▶ [Exercise aim]:
Rewrite everything from the start of the records down to the line containing "Action: pyautogui.click(x=441, y=308)" as a numbered list, skipping blank lines and leaving out the pictures.

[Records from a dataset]
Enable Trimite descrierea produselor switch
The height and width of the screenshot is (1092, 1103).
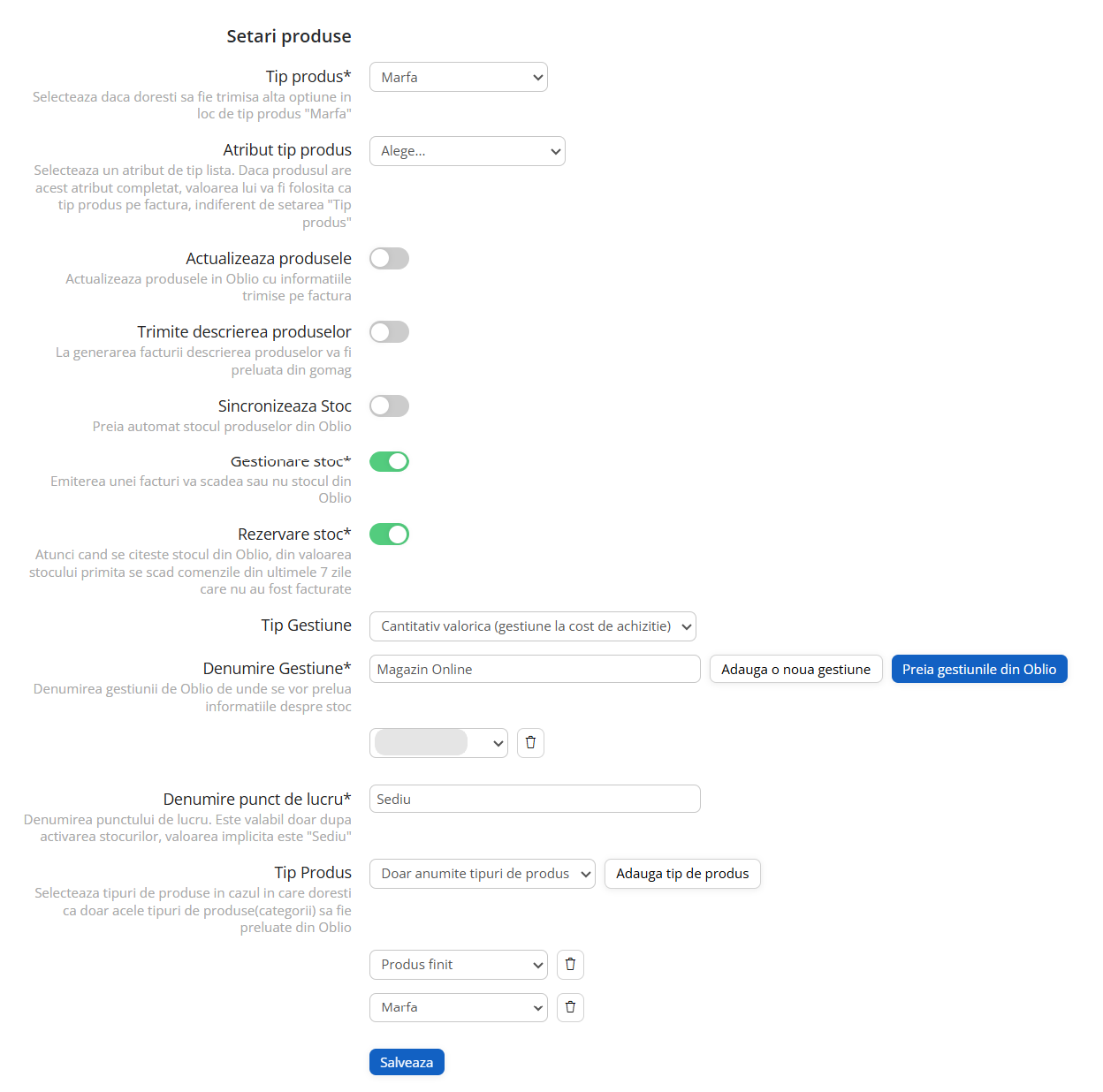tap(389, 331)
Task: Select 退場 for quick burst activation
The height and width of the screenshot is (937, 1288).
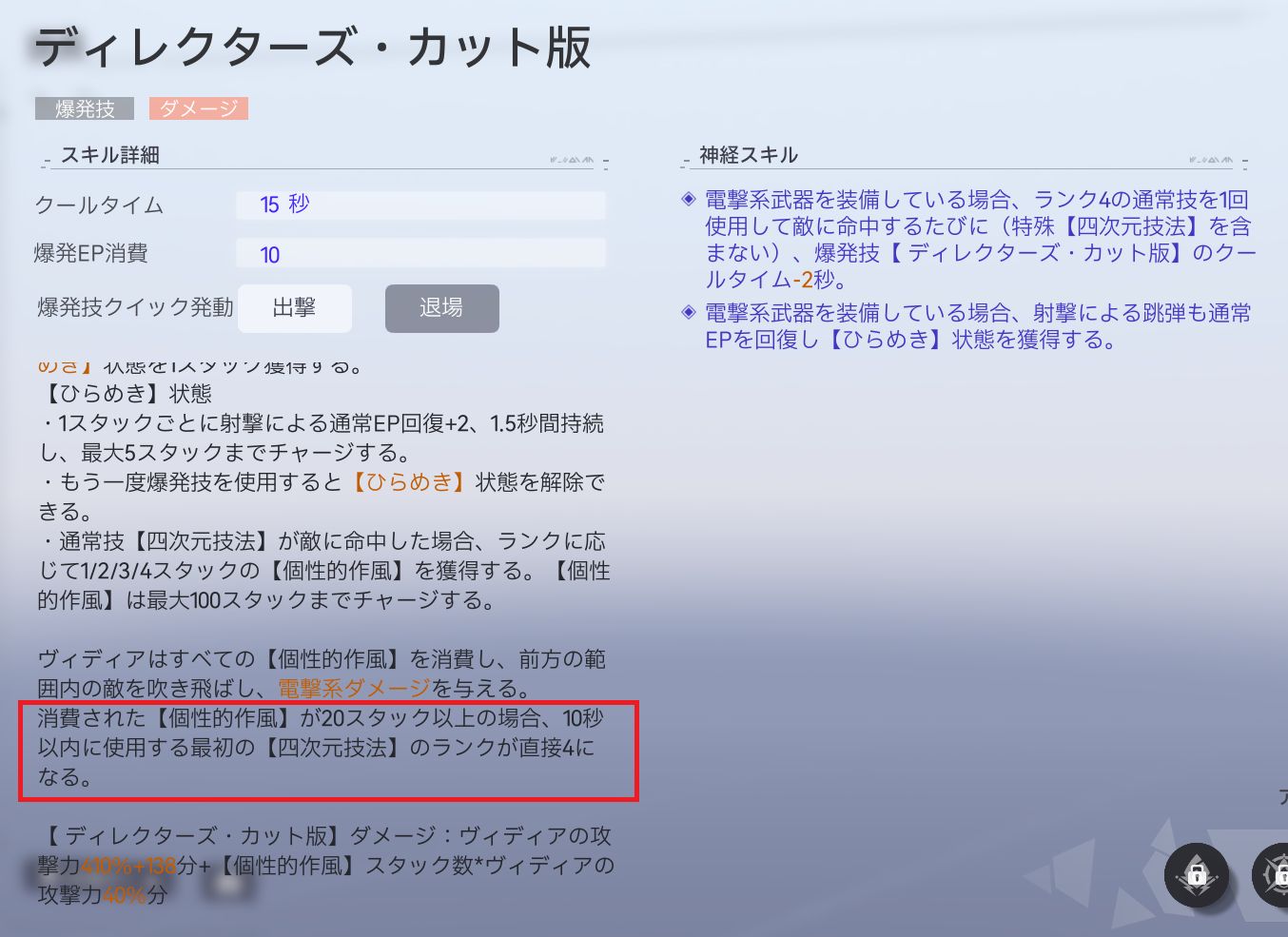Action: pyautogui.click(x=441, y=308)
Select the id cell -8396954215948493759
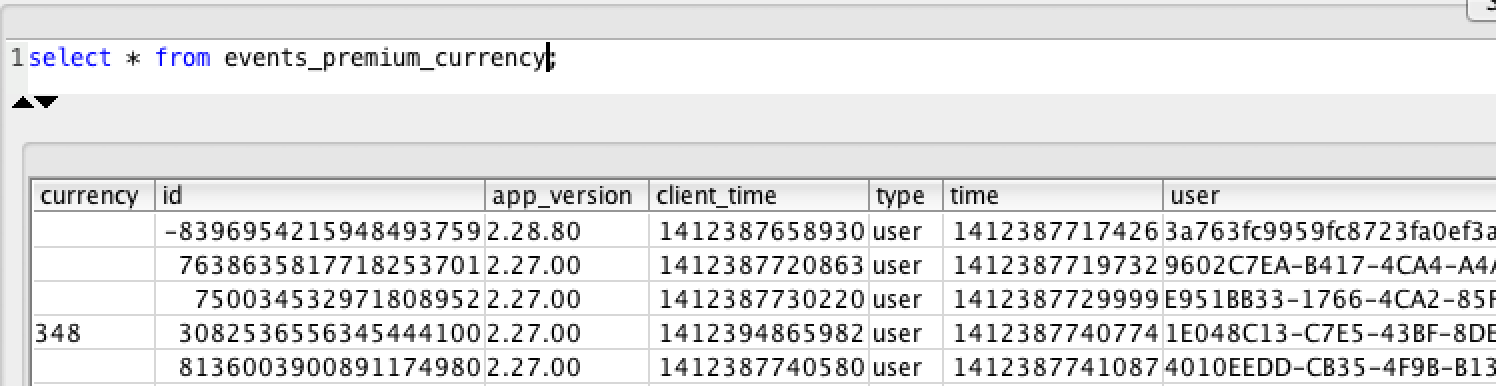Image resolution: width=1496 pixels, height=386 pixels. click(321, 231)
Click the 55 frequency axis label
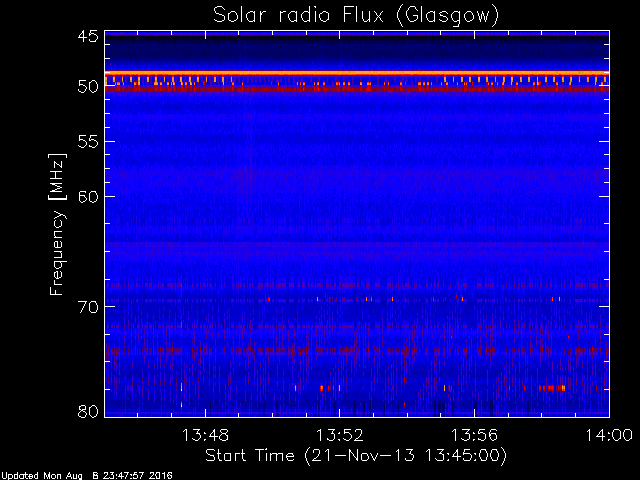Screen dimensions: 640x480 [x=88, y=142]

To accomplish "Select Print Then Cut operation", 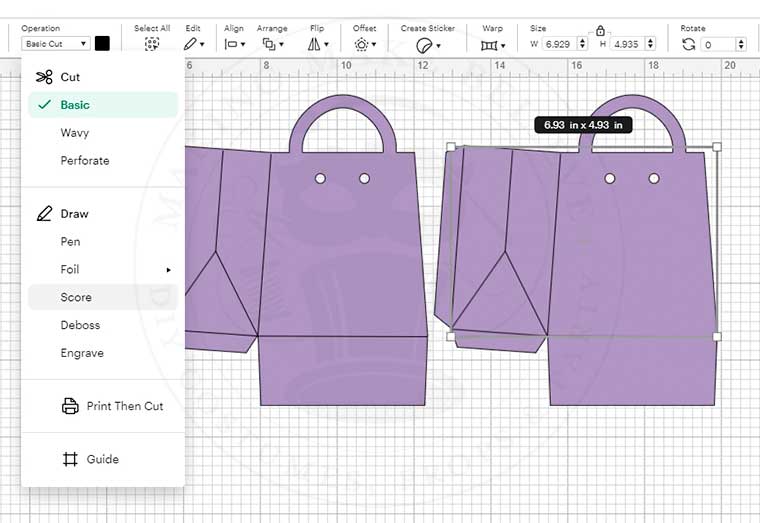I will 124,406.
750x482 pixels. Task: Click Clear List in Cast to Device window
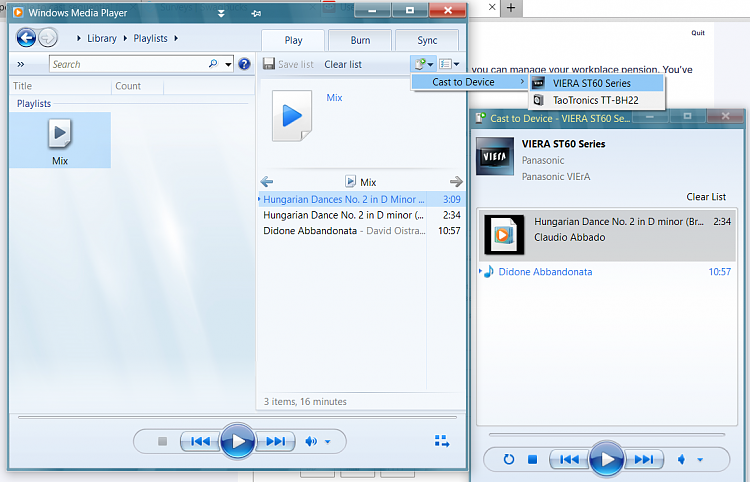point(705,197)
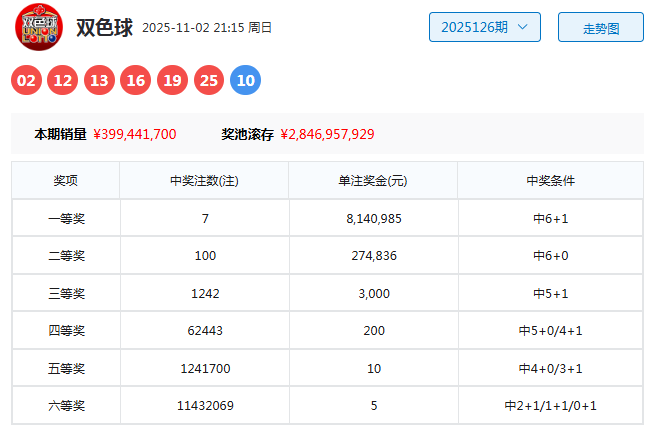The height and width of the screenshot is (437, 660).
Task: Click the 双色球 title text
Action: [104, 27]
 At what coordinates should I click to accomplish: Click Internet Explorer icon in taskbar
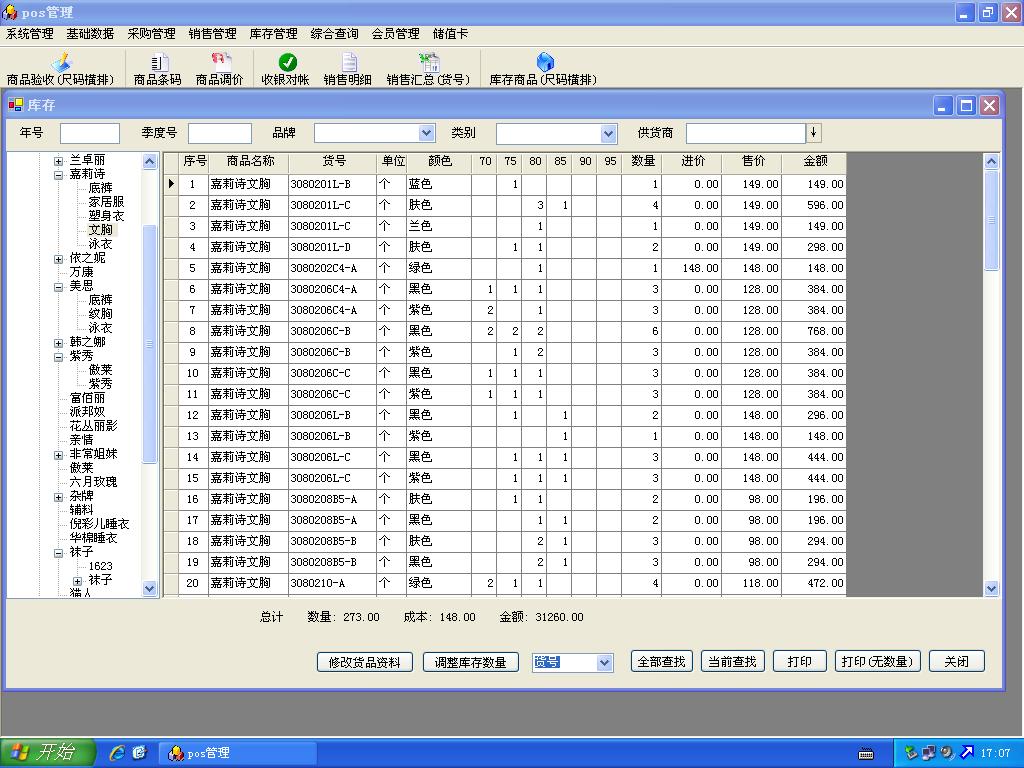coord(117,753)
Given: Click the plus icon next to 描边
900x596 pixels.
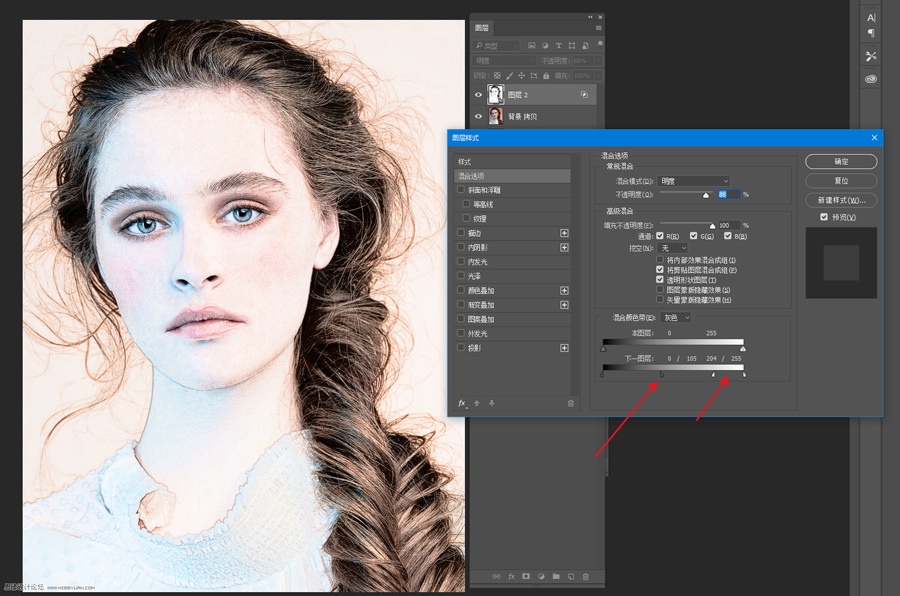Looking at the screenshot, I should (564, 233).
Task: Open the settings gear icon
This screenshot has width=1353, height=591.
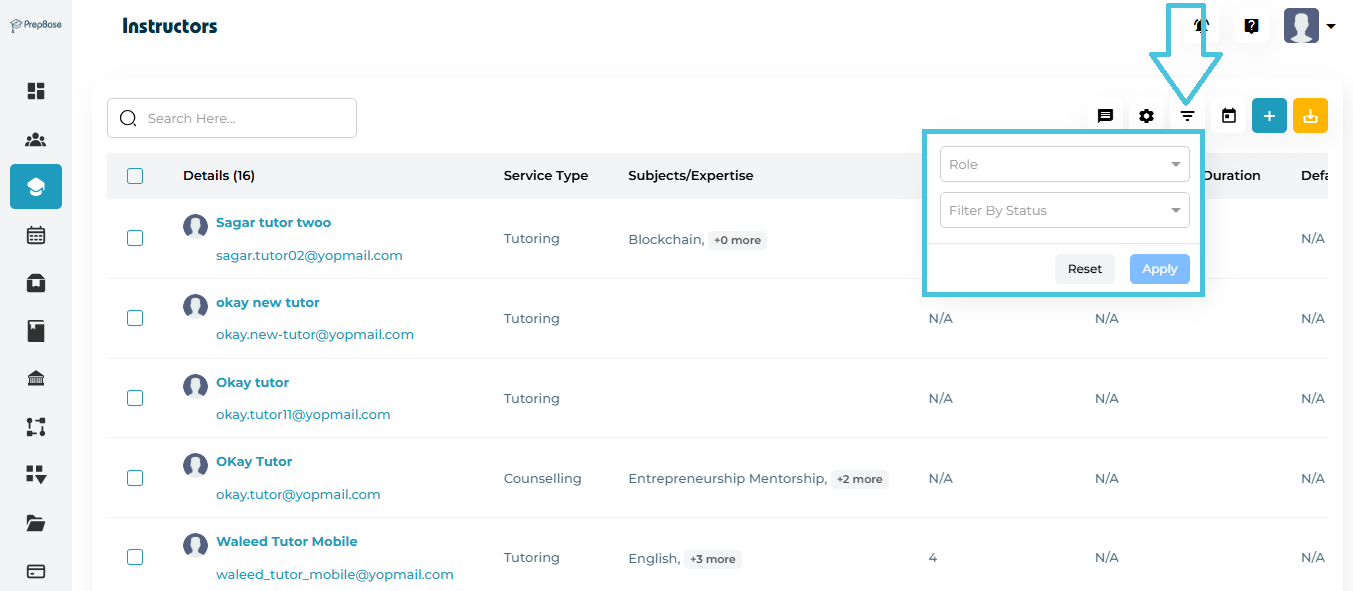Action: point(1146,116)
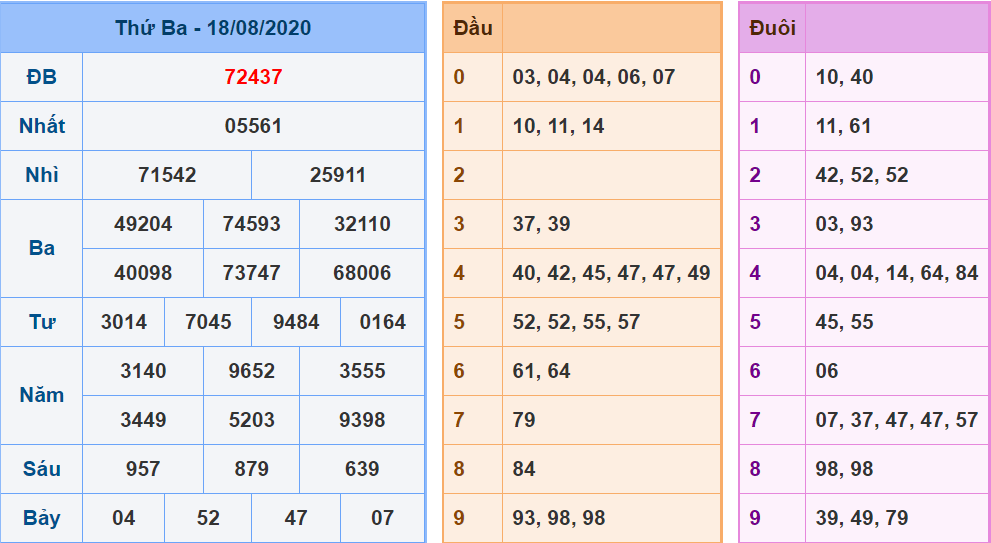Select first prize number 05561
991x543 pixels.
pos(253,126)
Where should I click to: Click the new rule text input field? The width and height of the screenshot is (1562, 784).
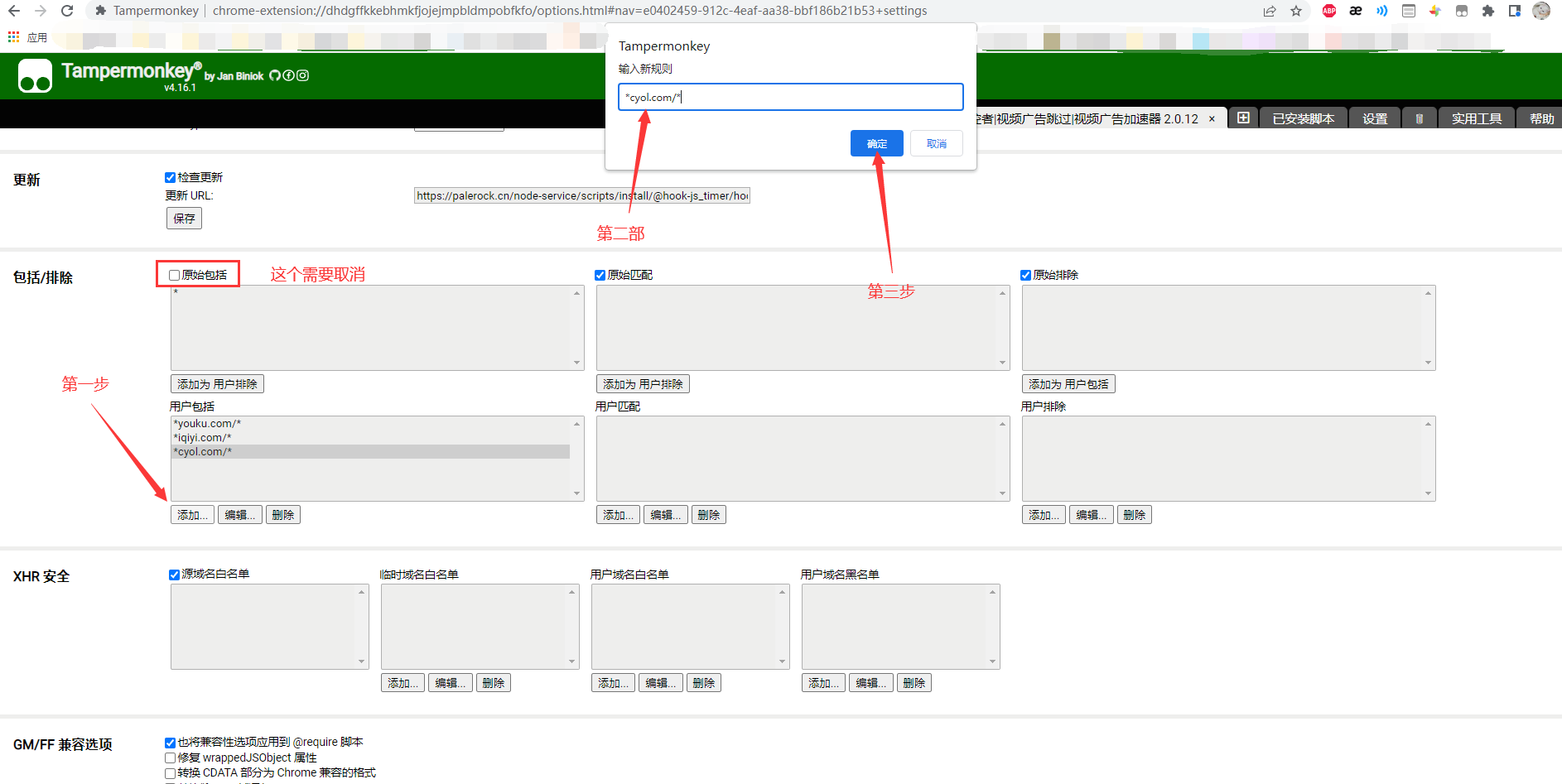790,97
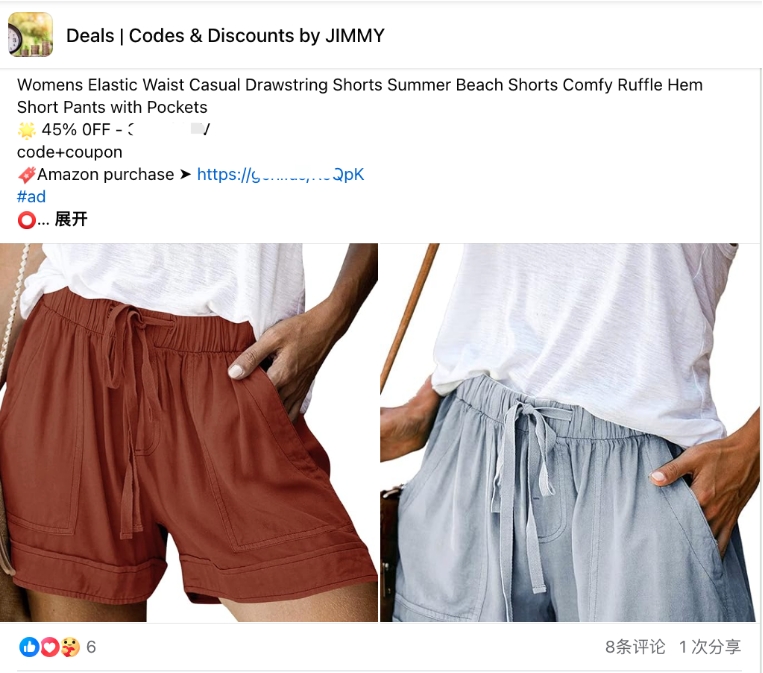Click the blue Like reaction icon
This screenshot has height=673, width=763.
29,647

▶ [Finished task]:
1. Enable Trimite descrierea produselor switch
2. The height and width of the screenshot is (1092, 1103).
3. tap(389, 331)
4. Task: Select 退場 for quick burst activation
5. The height and width of the screenshot is (937, 1288).
6. Action: pyautogui.click(x=441, y=308)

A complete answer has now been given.